__YOUR TASK__
Only the lines with "folgen" in the entries below belong in the answer; please copy them.

(Beginning of DATA SECTION)

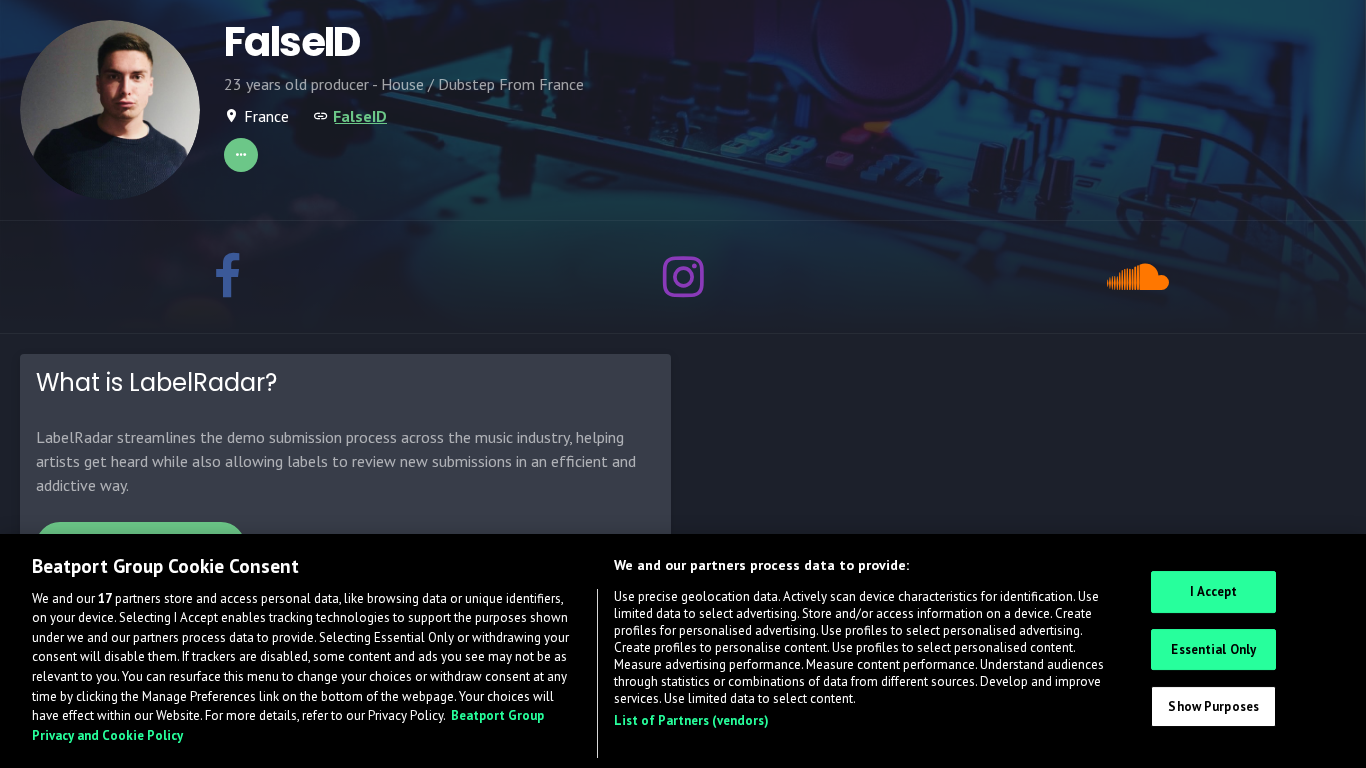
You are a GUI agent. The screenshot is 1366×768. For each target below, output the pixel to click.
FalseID (360, 116)
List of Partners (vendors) (691, 720)
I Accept (1213, 591)
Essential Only (1213, 649)
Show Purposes (1213, 706)
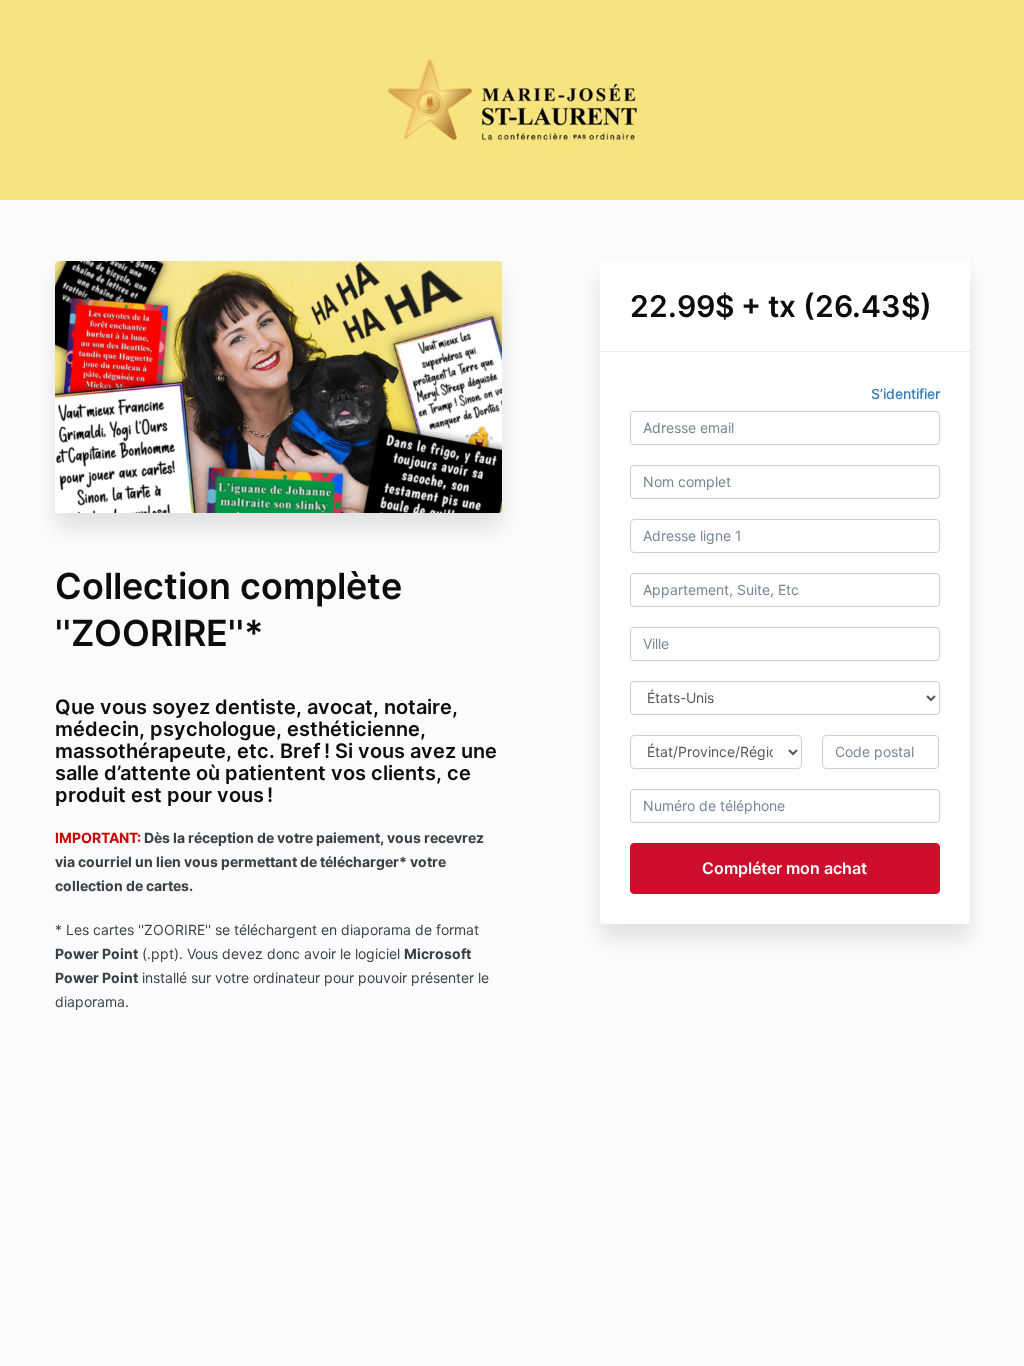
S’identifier (905, 393)
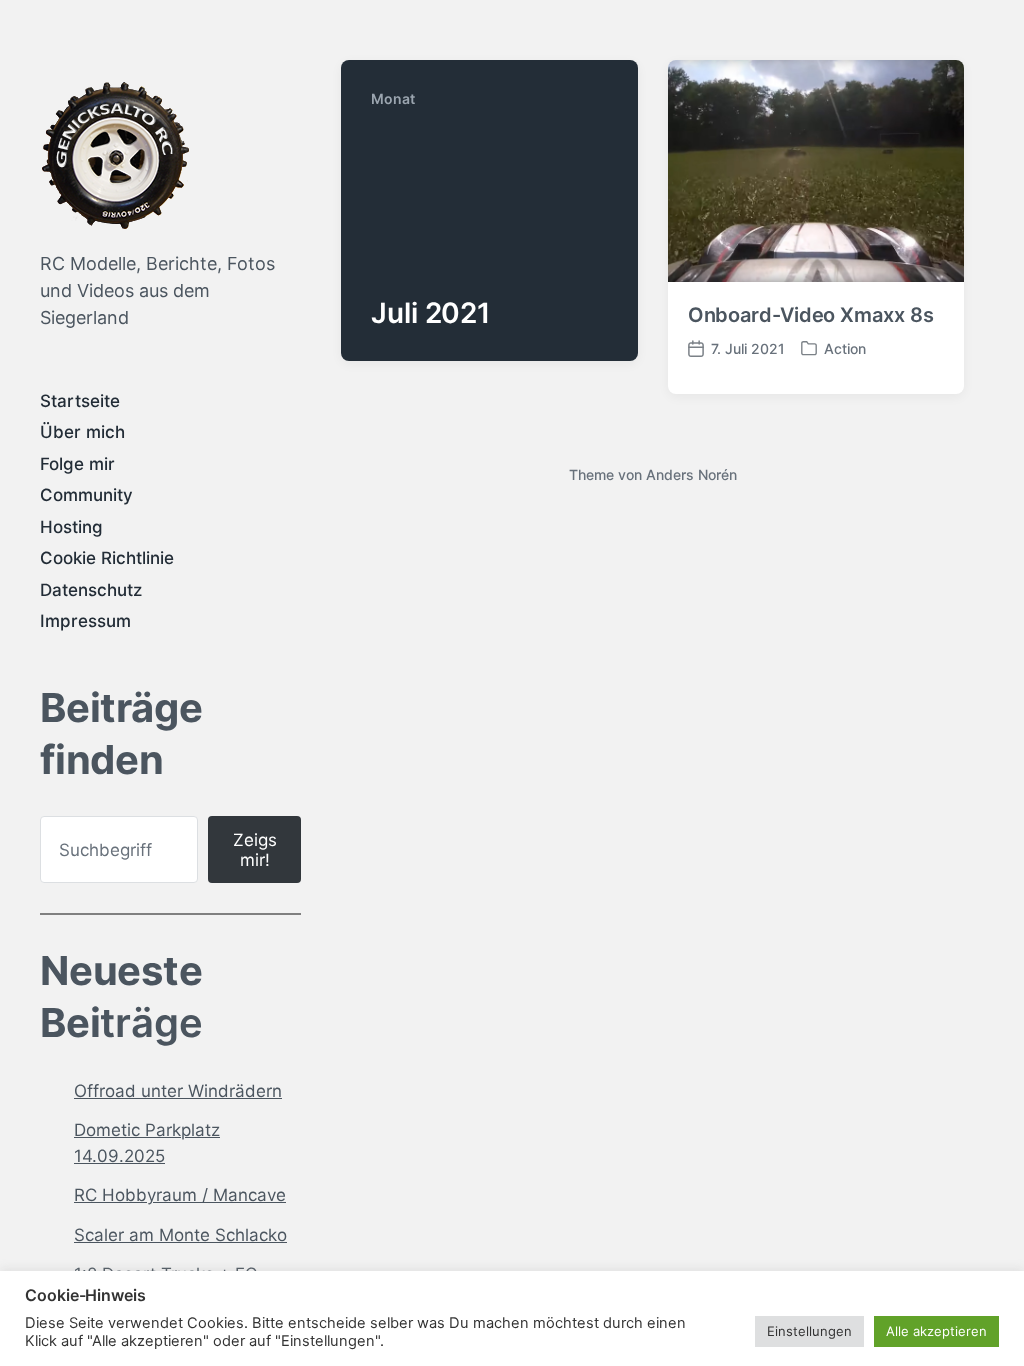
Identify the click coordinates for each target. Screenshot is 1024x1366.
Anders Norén (691, 474)
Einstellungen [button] (809, 1331)
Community (86, 495)
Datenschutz (91, 590)
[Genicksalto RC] (115, 155)
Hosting (71, 527)
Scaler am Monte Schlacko (180, 1235)
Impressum (85, 621)
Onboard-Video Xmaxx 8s (811, 315)
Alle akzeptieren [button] (936, 1331)
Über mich (82, 432)
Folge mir (77, 464)
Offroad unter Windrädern (178, 1091)
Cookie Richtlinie (107, 558)
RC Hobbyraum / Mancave (180, 1195)
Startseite (80, 401)
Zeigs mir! (255, 850)
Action (845, 348)
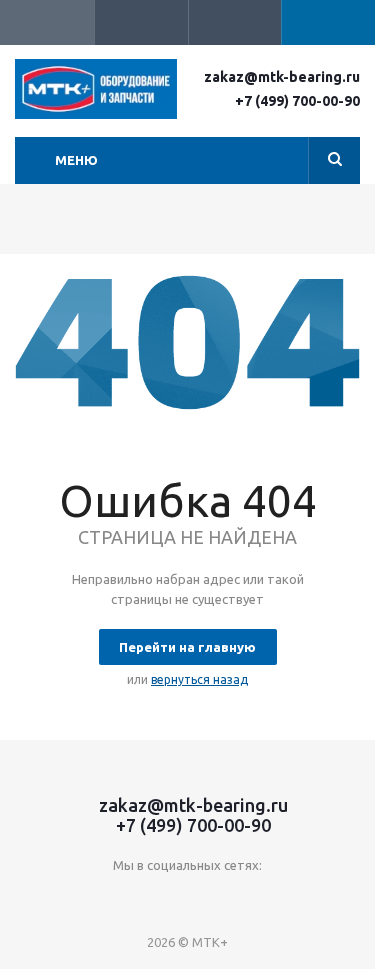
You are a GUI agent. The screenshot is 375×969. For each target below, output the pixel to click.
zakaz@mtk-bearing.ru (282, 77)
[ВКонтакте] (126, 898)
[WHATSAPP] (249, 898)
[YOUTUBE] (167, 898)
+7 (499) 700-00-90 (297, 101)
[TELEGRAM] (208, 898)
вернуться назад (199, 679)
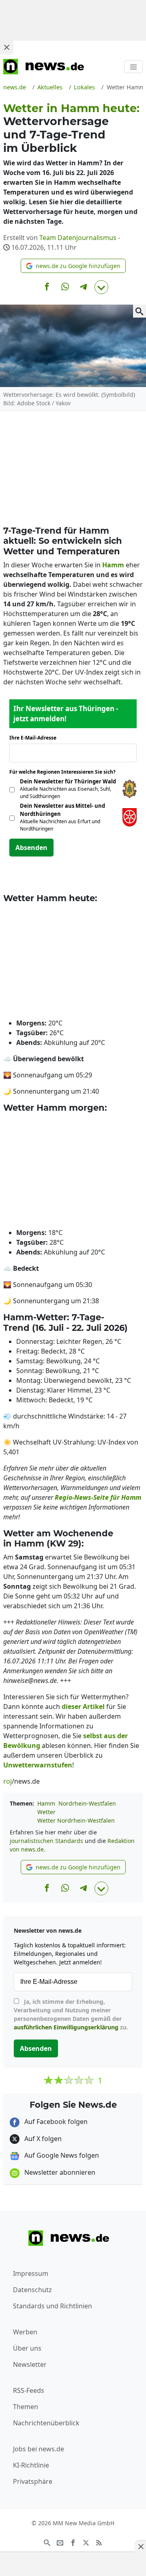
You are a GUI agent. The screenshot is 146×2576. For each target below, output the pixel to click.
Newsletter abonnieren (59, 2172)
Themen (25, 2406)
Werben (25, 2331)
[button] (73, 266)
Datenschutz (32, 2289)
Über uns (27, 2348)
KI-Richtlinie (31, 2465)
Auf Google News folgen (61, 2155)
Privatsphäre (32, 2481)
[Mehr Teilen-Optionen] (101, 287)
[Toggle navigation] (133, 66)
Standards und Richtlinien (52, 2305)
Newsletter (30, 2364)
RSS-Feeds (28, 2390)
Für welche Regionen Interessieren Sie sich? (65, 771)
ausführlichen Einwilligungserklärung (66, 2027)
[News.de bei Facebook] (73, 2541)
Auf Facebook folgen (55, 2121)
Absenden (31, 847)
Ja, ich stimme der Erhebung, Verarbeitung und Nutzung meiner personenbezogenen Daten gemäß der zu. (71, 2014)
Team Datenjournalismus (77, 237)
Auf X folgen (42, 2138)
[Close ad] (6, 47)
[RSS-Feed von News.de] (99, 2541)
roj (7, 1781)
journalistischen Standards (46, 1841)
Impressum (30, 2273)
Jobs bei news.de (38, 2448)
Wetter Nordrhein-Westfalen (76, 1820)
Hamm (46, 1803)
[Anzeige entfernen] (140, 2546)
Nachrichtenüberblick (46, 2422)
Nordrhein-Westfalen (87, 1803)
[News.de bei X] (86, 2541)
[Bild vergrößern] (139, 311)
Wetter (46, 1812)
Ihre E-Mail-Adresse (35, 737)
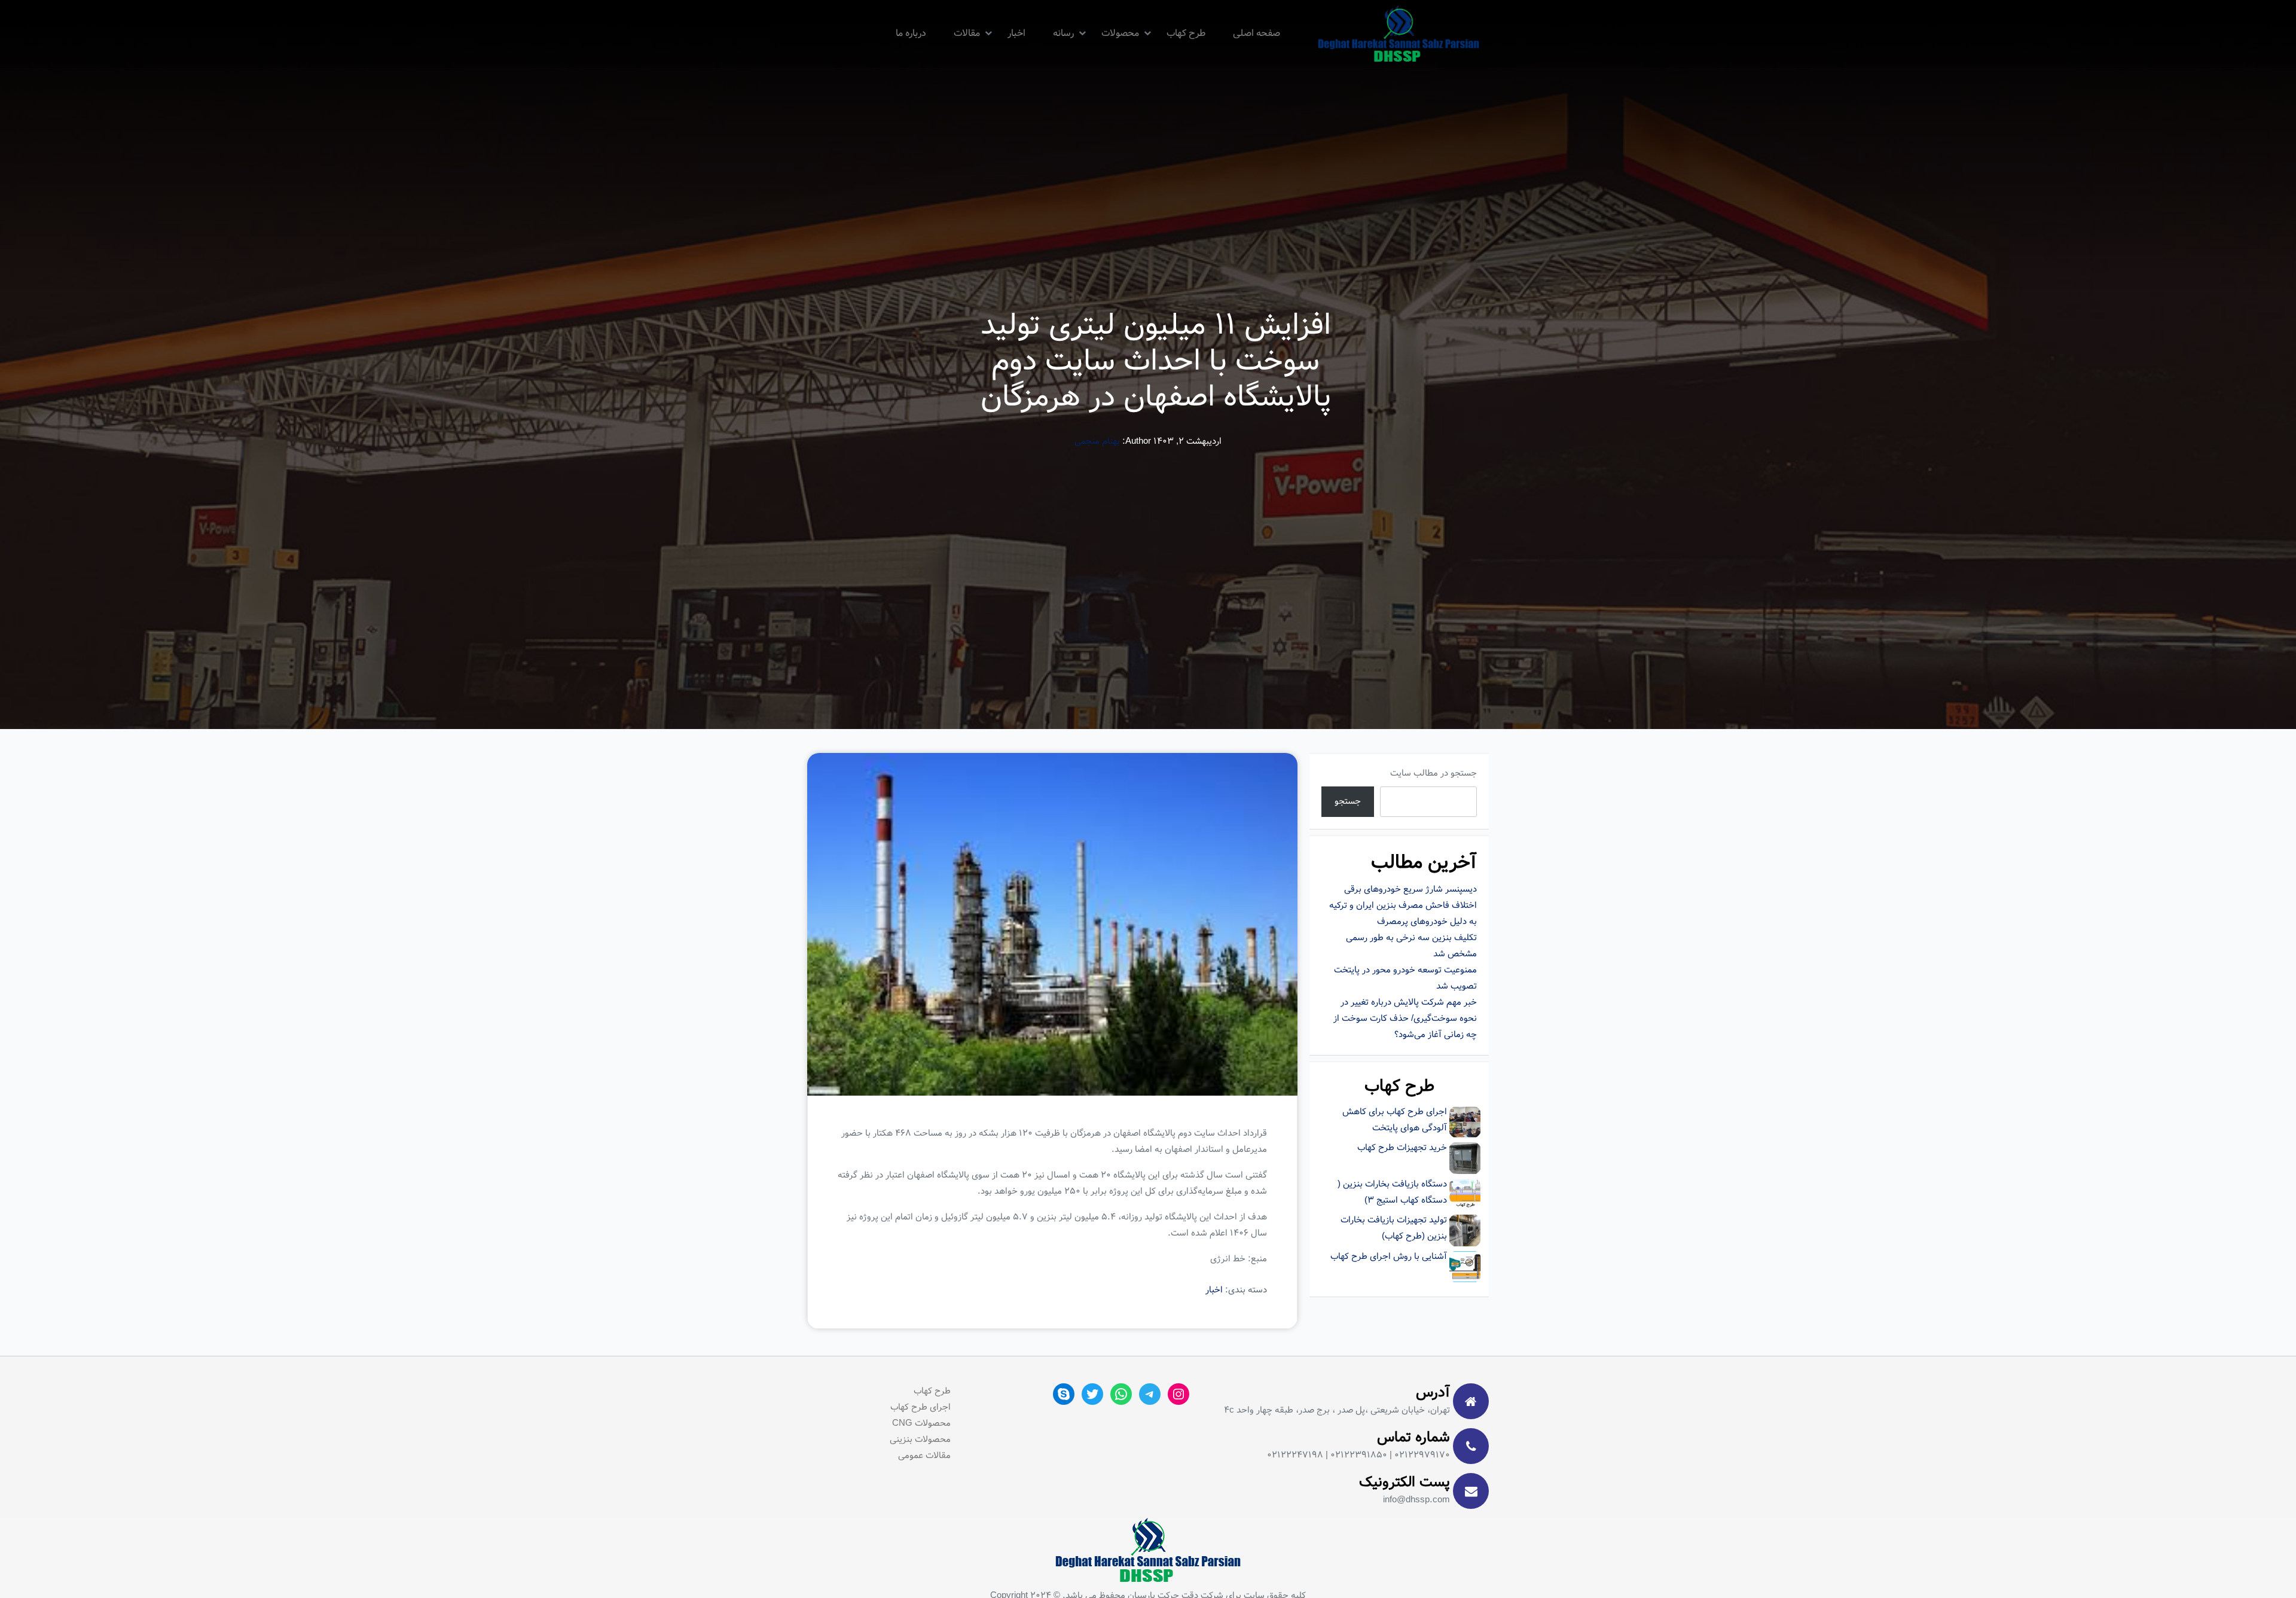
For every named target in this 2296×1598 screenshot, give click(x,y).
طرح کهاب (1186, 33)
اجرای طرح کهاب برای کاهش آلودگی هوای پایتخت (1394, 1120)
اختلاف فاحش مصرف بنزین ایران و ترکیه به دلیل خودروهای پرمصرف (1403, 913)
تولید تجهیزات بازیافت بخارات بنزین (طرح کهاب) (1394, 1228)
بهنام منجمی (1097, 441)
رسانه (1063, 33)
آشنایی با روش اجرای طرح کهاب (1388, 1256)
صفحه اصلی (1256, 33)
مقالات (967, 33)
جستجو (1348, 801)
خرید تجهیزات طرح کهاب (1402, 1147)
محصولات (1120, 33)
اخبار (1016, 33)
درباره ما (911, 33)
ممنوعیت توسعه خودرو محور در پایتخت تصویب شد (1405, 978)
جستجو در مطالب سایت (1433, 773)
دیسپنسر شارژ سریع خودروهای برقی (1410, 889)
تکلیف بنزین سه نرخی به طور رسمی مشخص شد (1411, 946)
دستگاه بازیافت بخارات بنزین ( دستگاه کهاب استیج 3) (1392, 1192)
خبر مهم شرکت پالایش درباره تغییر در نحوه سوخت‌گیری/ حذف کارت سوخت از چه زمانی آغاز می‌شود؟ (1405, 1018)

(End of DATA SECTION)

__EXERCISE RESULT__
Auf Google News folgen (61, 2155)
Auf Facebook folgen (55, 2121)
Auf X folgen (42, 2138)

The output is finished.